Ho Tam

Started in 2002, Ho Tam’s ongoing Posing series consists of seemingly straightforward photographs of people caught going about their business on the street. Pioneers of street photography, like Garry Winogrand or Lee Friedlander, come to mind. Tam, however, takes his project a step further by applying a consistent approach to the production of the images and by arranging the portraits around specific themes. The photos all have a snapshot quality, and are taken in specific locations on analogue film. Unlike some street photographers, Tam asks his subjects for their permission to be photographed. The entire exchange can last less than a minute as Tam takes only a single shot.

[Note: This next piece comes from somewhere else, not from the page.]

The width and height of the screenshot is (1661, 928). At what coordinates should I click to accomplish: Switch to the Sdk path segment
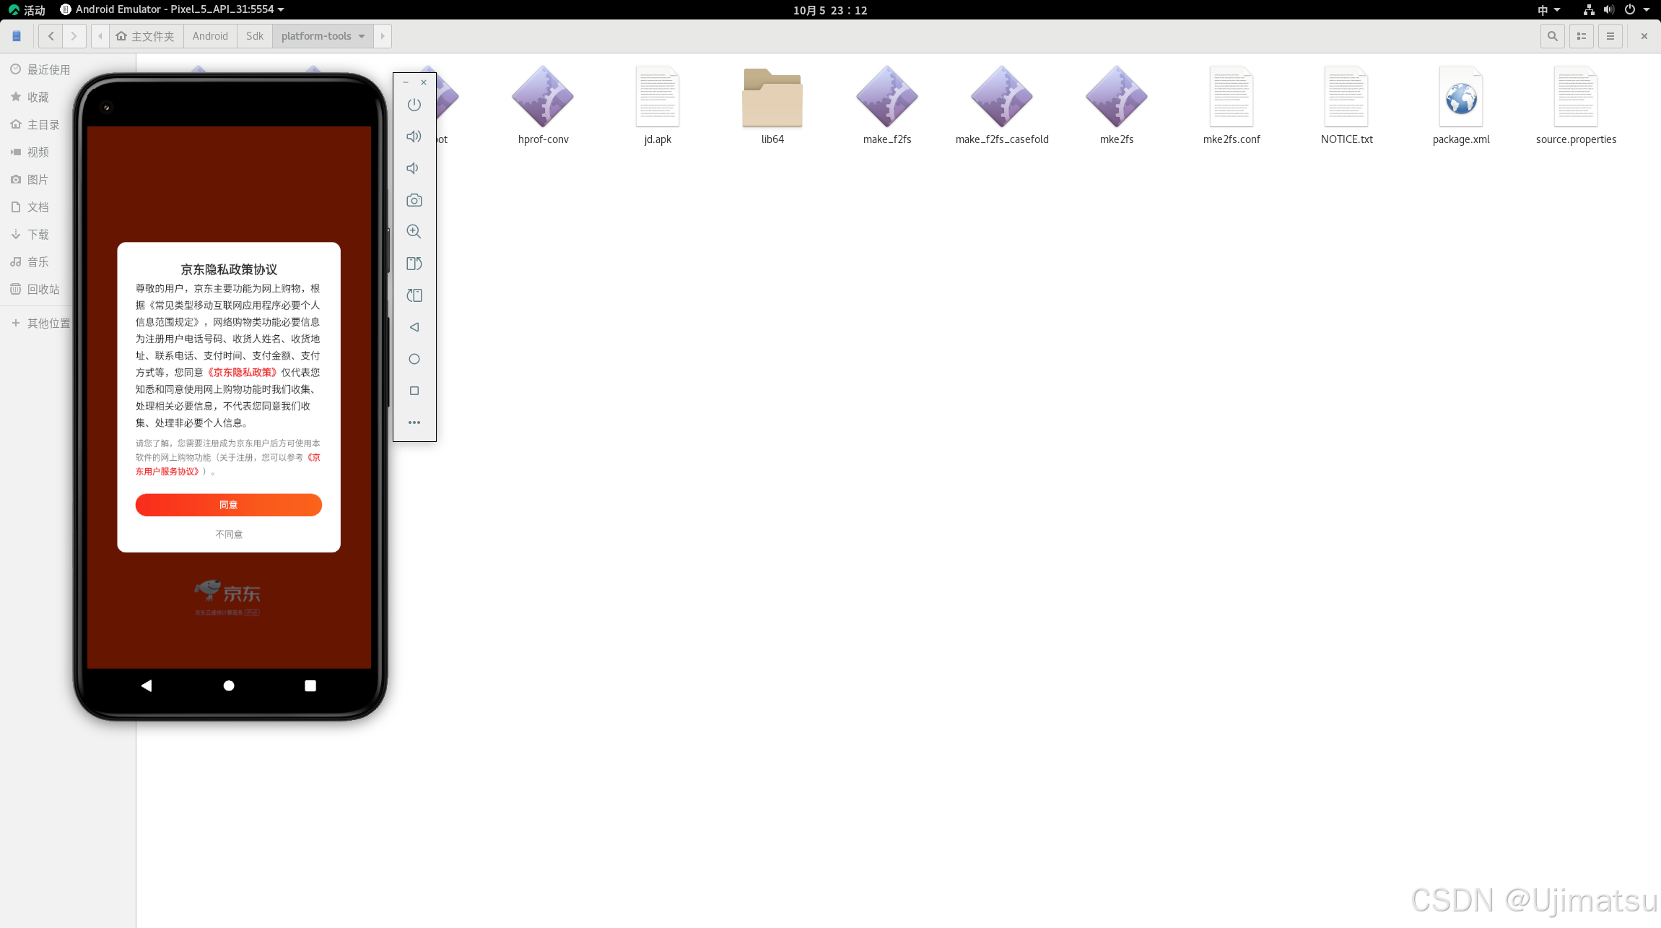[x=254, y=36]
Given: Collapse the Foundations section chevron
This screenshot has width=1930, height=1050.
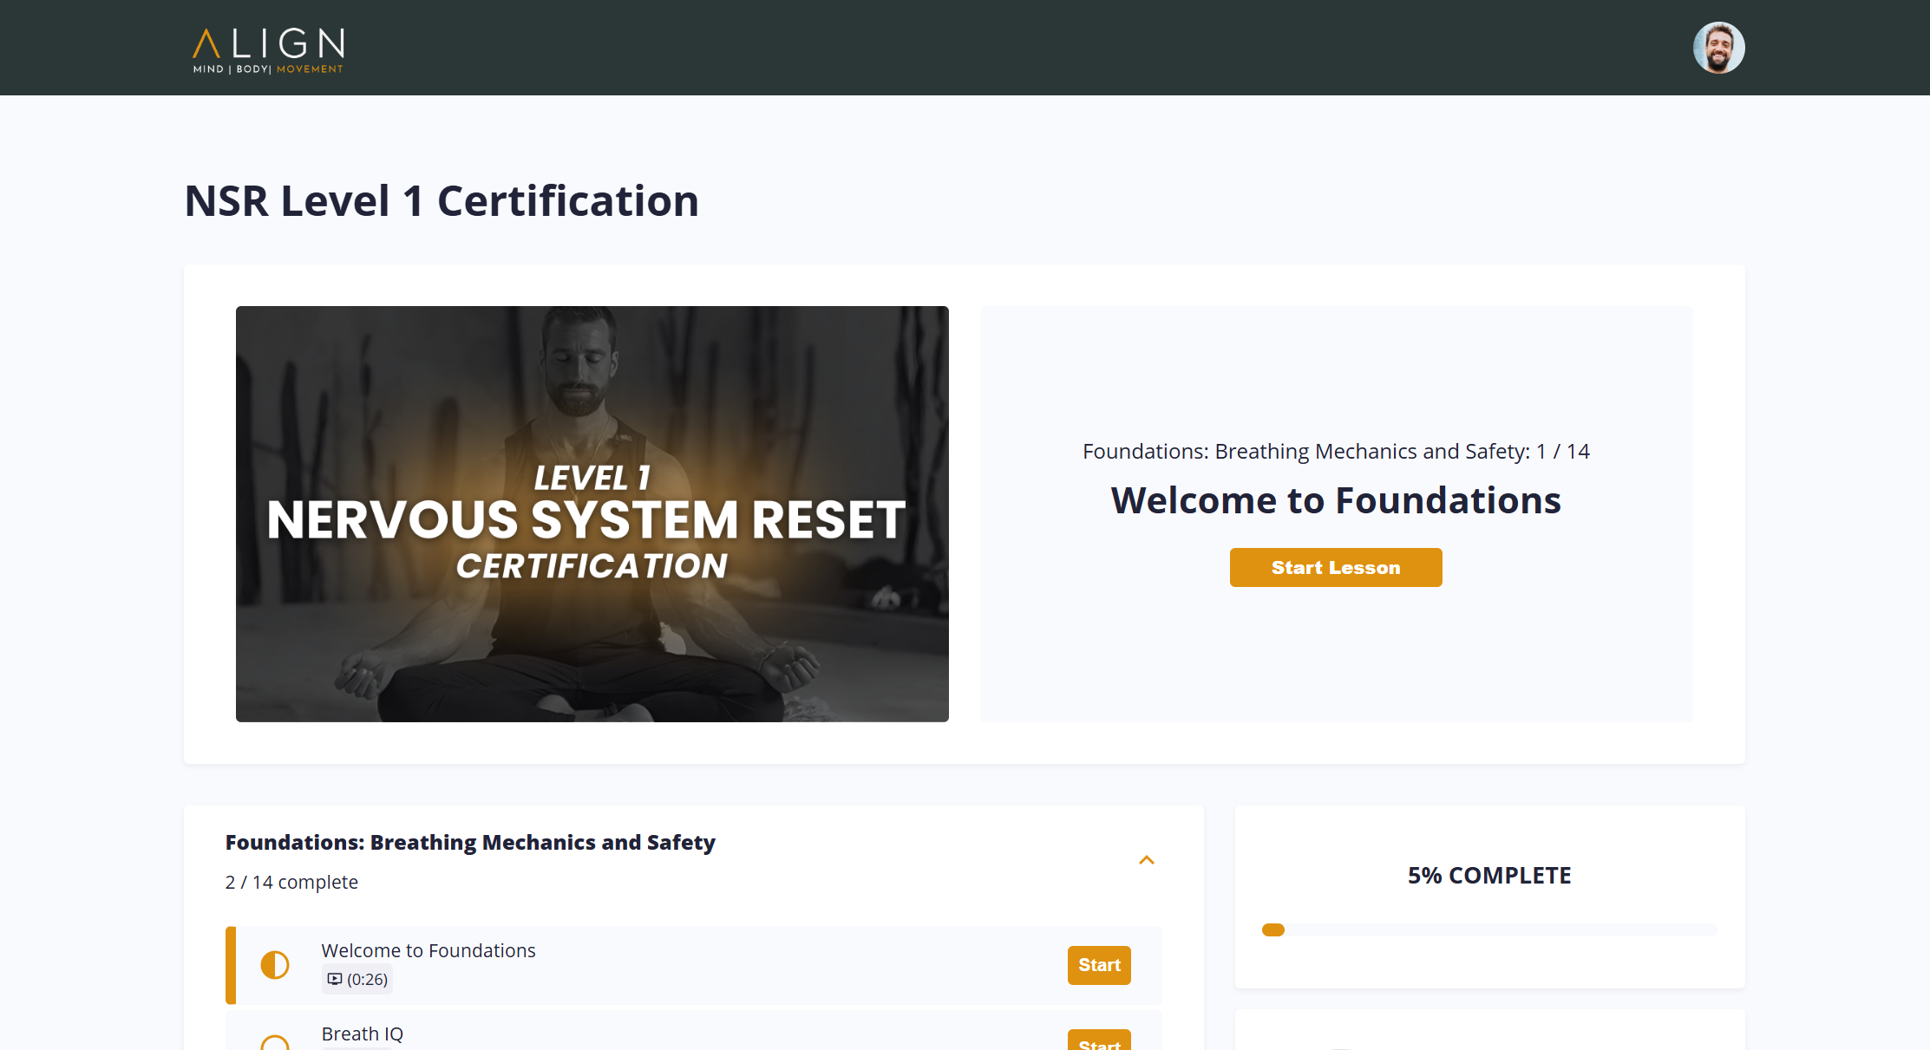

For the artist, such encounters are both exciting and nerve-wracking experiences because he never knows what sort of response he will get from the subject.

To date, Tam has shot images for the Posing series in Montreal, New York, Bangkok and Toronto, as well as a number of international airports. In Montreal, Tam captured images of older men on the street all sporting berets, while in New York he snapped photos of men and women wearing similar indigo blue button-down shirts. The images in this portfolio were shot in Toronto during the Canadian National Exhibition, which takes place annually at the end of August. (The theme tying these images together should be obvious.) For gallery exhibition, hundreds of images are arranged in grids with similarly themed images clustered together. In this way, Tam conveys a sense of what it means to be an individual, but also reminds us that we are part of larger communities. Tam also reproduces a selection of the images in limited edition artist’s books, titled Poser.

Ho Tam was born in Hong Kong, educated in Canada and the U.S. and currently lives in Vancouver. Before becoming an artist, he worked in advertising and community psychiatric facilities. His broader practice includes video, painting and print media. His work has been shown in solo and group exhibitions in New York, Los Angeles, San Diego, San Francisco, Toronto, Montreal, Winnipeg, Hong Kong and Bangkok. His first video, The Yellow Pages, was commissioned by the public art group PUBLIC ACCESS for an installation at Toronto’s Union Station in 1994. Since then, Tam has produced over 15 experimental video works. He was included in the traveling exhibition Magnetic North: Canadian Experimental Video, organized by Walker Art Center, Minnesota in 2001. In 2007, his feature-length documentary film Books of James was awarded Outstanding Artistic Achievement at Outfest in LosAngeles, and Best Feature Documentary at the LGBT Film Festival in Tel Aviv. As well as Poser, he publishes several other artist’s books and zines. He is an alumni of the Whitney Museum’s Independent Studies Program, Bard College (MFA), and is represented by Paul Petro Contemporary Art in Toronto.